* Begin RECORDS FOR THE TASK *
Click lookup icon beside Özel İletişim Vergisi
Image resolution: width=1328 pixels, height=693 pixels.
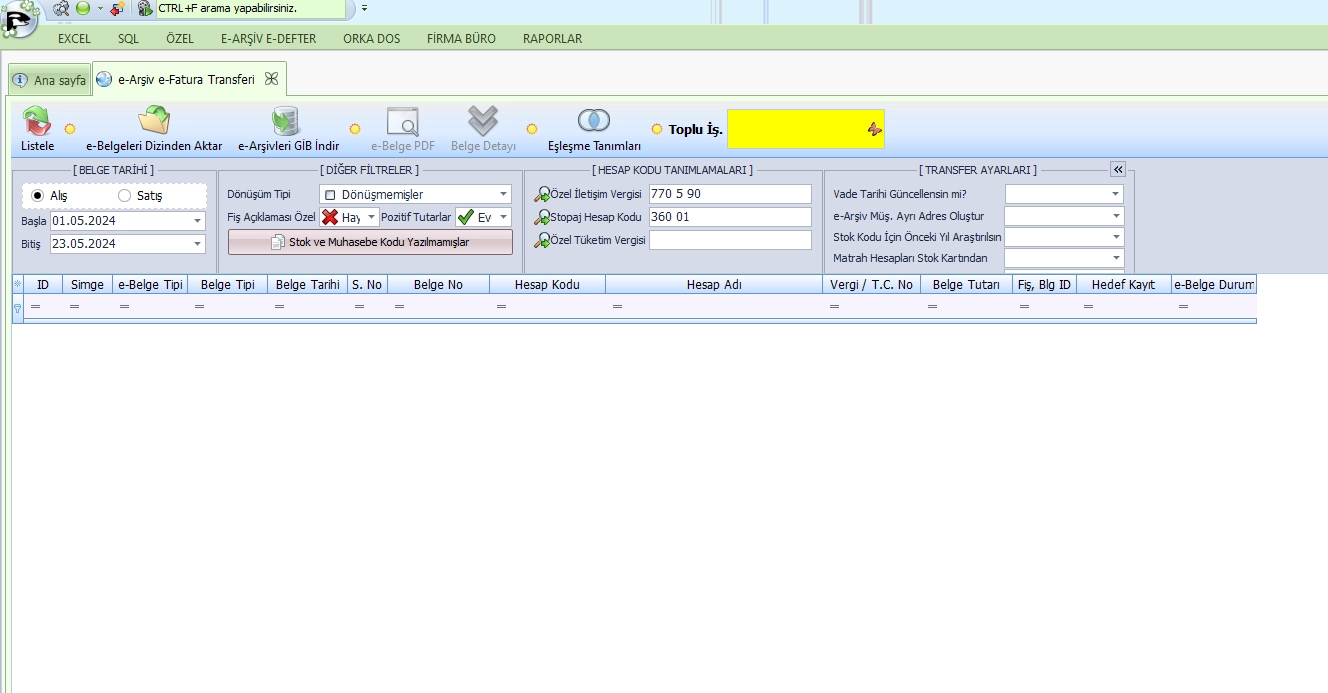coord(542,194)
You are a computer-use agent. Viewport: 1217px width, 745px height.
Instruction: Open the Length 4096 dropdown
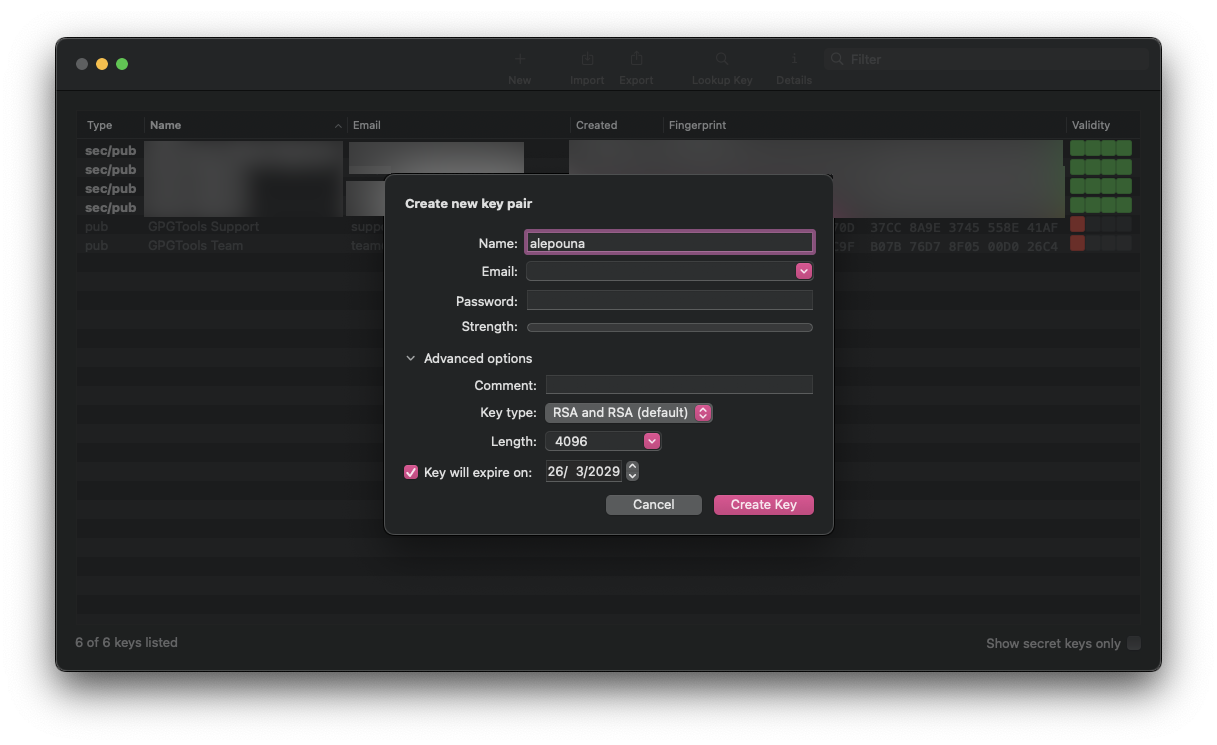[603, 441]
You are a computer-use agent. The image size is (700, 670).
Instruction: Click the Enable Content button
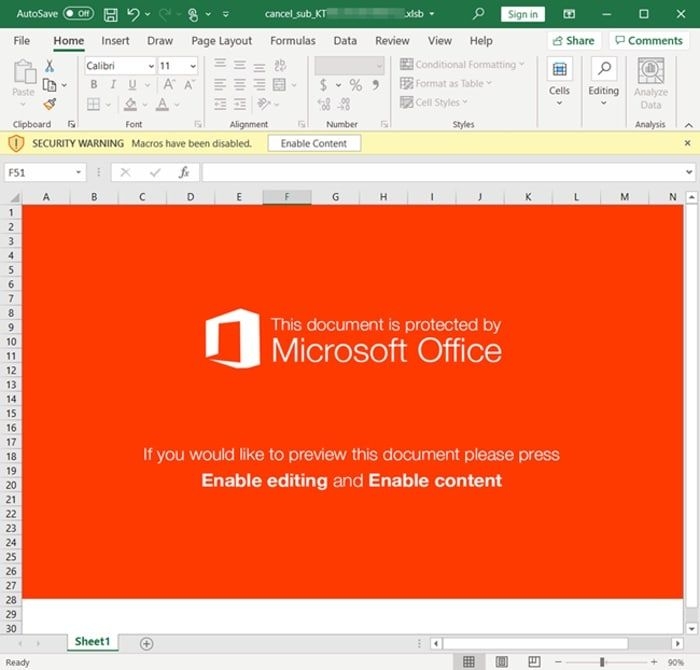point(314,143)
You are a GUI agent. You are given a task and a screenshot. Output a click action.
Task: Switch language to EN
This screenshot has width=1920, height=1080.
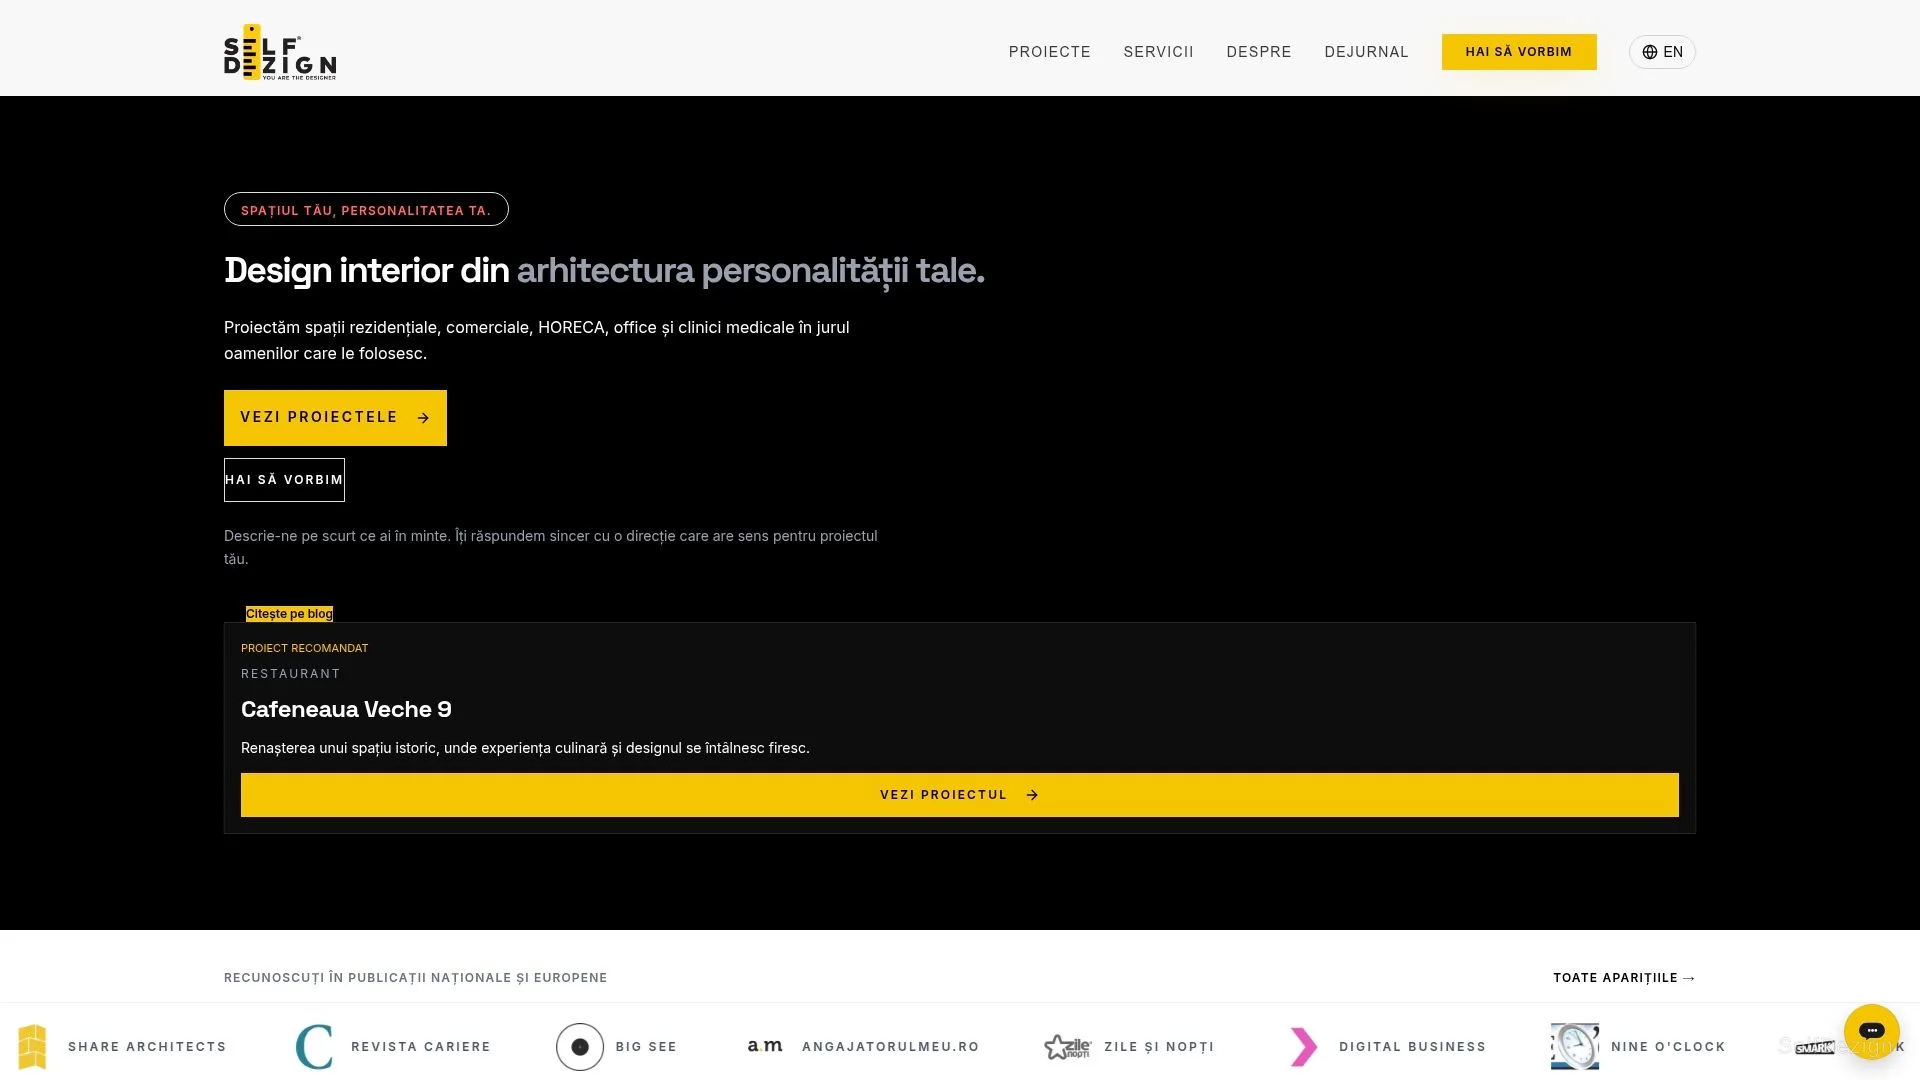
* End RECORDS FOR THE TASK *
Convert every line of the items above into a Markdown table with the columns "Number" and "Entry", numbering each row and omitting blank lines. Leave the pictures out of the table.

| Number | Entry |
|---|---|
| 1 | Click lookup icon beside Özel İletişim Vergisi |
| 2 | Image resolution: width=1328 pixels, height=693 pixels. |
| 3 | coord(542,194) |
| 4 | You are a computer-use agent. Viewport: 1217px width, 745px height. |
| 5 | Instruction: Open the Length 4096 dropdown |
| 6 | [603, 441] |
| 7 | You are a computer-use agent. The image size is (700, 670). |
| 8 | Instruction: Click the Enable Content button |
| 9 | point(314,143) |
| 10 | You are a GUI agent. You are given a task and a screenshot. Output a click action. |
| 11 | Task: Switch language to EN |
| 12 | This screenshot has width=1920, height=1080. |